(Task objective) Out of the lines below, please list those that hold the string "will".
────────────────────
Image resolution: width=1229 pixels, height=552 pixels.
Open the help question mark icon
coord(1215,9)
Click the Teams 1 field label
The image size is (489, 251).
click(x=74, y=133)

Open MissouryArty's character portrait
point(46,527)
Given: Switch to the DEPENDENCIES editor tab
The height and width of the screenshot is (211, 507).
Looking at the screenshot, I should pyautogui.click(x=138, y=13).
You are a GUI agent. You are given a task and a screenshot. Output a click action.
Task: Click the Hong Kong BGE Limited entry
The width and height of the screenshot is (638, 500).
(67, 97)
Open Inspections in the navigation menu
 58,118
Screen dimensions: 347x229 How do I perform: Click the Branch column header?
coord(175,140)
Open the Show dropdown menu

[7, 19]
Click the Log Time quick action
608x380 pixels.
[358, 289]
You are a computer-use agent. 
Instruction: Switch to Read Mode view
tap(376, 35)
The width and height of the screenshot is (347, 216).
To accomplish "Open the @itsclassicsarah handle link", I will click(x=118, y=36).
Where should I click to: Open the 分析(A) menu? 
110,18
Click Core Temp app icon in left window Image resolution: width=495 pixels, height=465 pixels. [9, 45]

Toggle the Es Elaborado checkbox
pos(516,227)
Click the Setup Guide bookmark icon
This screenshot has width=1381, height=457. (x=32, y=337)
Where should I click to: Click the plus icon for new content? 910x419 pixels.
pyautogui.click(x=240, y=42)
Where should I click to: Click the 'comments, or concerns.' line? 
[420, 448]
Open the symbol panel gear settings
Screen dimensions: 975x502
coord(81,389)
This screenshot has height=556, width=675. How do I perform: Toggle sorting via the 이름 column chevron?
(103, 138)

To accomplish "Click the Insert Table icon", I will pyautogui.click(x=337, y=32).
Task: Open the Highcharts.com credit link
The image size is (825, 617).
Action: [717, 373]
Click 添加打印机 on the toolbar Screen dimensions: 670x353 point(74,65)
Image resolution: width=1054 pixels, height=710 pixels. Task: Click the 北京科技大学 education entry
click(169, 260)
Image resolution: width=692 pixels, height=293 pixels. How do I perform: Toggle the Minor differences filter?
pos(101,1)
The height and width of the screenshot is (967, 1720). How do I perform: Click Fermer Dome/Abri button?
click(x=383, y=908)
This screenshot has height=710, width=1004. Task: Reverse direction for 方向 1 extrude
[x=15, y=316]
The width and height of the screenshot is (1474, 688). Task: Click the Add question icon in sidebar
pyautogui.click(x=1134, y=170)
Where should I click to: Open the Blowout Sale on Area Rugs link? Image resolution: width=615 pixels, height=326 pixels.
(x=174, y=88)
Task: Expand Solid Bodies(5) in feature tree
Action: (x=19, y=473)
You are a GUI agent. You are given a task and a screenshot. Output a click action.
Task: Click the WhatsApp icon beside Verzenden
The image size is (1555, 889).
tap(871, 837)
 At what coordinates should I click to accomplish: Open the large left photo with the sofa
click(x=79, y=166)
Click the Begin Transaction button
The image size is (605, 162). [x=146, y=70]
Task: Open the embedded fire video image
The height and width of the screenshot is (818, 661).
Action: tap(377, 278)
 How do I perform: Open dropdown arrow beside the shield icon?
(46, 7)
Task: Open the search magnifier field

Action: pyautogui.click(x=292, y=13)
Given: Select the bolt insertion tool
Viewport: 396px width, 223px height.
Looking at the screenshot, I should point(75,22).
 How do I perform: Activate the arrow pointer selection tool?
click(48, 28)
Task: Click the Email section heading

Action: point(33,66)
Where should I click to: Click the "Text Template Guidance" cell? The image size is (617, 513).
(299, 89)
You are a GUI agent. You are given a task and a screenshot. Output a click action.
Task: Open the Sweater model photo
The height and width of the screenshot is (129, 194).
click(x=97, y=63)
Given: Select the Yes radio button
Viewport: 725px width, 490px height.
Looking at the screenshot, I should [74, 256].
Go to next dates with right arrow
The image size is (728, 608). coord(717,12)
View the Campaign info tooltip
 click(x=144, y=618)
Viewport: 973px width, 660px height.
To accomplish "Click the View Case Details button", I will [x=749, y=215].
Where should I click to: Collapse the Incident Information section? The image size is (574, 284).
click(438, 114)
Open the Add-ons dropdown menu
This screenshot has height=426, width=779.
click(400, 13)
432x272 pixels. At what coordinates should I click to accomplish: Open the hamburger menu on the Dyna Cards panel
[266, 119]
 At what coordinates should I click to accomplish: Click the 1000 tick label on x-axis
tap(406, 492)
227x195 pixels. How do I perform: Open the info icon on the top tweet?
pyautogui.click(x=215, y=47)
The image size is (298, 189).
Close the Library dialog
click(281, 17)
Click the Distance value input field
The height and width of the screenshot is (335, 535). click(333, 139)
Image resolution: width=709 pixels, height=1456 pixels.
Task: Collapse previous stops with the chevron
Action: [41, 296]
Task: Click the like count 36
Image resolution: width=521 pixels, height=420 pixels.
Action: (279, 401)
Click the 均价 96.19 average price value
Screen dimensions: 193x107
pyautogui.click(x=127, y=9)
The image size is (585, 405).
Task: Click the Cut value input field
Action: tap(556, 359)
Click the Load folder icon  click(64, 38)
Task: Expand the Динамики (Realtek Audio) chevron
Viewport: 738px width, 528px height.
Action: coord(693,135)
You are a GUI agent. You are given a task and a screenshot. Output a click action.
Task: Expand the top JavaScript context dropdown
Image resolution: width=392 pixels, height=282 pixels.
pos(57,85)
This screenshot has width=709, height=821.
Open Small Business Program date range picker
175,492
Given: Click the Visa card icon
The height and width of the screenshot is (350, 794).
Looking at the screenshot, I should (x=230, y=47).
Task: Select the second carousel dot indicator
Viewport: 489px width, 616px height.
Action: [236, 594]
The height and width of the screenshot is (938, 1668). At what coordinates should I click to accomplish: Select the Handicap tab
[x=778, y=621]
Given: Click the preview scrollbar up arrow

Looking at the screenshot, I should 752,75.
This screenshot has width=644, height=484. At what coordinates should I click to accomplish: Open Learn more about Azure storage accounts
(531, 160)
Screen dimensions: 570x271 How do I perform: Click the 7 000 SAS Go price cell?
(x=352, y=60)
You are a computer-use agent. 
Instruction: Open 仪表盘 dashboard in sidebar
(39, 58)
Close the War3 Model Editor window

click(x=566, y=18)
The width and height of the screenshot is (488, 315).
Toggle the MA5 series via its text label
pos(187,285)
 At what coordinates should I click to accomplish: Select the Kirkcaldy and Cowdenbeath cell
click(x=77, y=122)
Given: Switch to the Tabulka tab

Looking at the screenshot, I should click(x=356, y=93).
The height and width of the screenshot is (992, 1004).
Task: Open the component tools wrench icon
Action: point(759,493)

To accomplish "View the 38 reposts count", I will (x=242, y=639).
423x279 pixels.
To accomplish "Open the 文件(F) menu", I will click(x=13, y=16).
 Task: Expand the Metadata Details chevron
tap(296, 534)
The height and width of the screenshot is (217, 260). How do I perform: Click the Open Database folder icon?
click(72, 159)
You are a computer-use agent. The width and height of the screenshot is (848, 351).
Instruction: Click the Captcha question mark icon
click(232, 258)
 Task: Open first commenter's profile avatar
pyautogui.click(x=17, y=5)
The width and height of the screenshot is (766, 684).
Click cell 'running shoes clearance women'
────────────────────
(Answer section)
To accomplish "Open the @itsclassicsarah handle link", I will click(x=118, y=36).
To accomplish "Click the Insert Table icon", I will pyautogui.click(x=337, y=32).
To accomplish "Click the View Case Details button", I will [x=749, y=215].
To accomplish "View the 38 reposts count", I will (x=242, y=639).
To accomplish "Open the 文件(F) menu", I will click(x=13, y=16).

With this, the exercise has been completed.